**DATASET EXTRACT:**
##########

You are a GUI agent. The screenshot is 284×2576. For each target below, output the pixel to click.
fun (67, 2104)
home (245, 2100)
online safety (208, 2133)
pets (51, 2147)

##########

**WORK ORDER:**
Word for word, transcribe all of the records.

**SOLVED PROBLEM:**
You are a GUI agent. The screenshot is 284×2576. For each target below, output the pixel to click.
fun (67, 2104)
home (245, 2100)
online safety (208, 2133)
pets (51, 2147)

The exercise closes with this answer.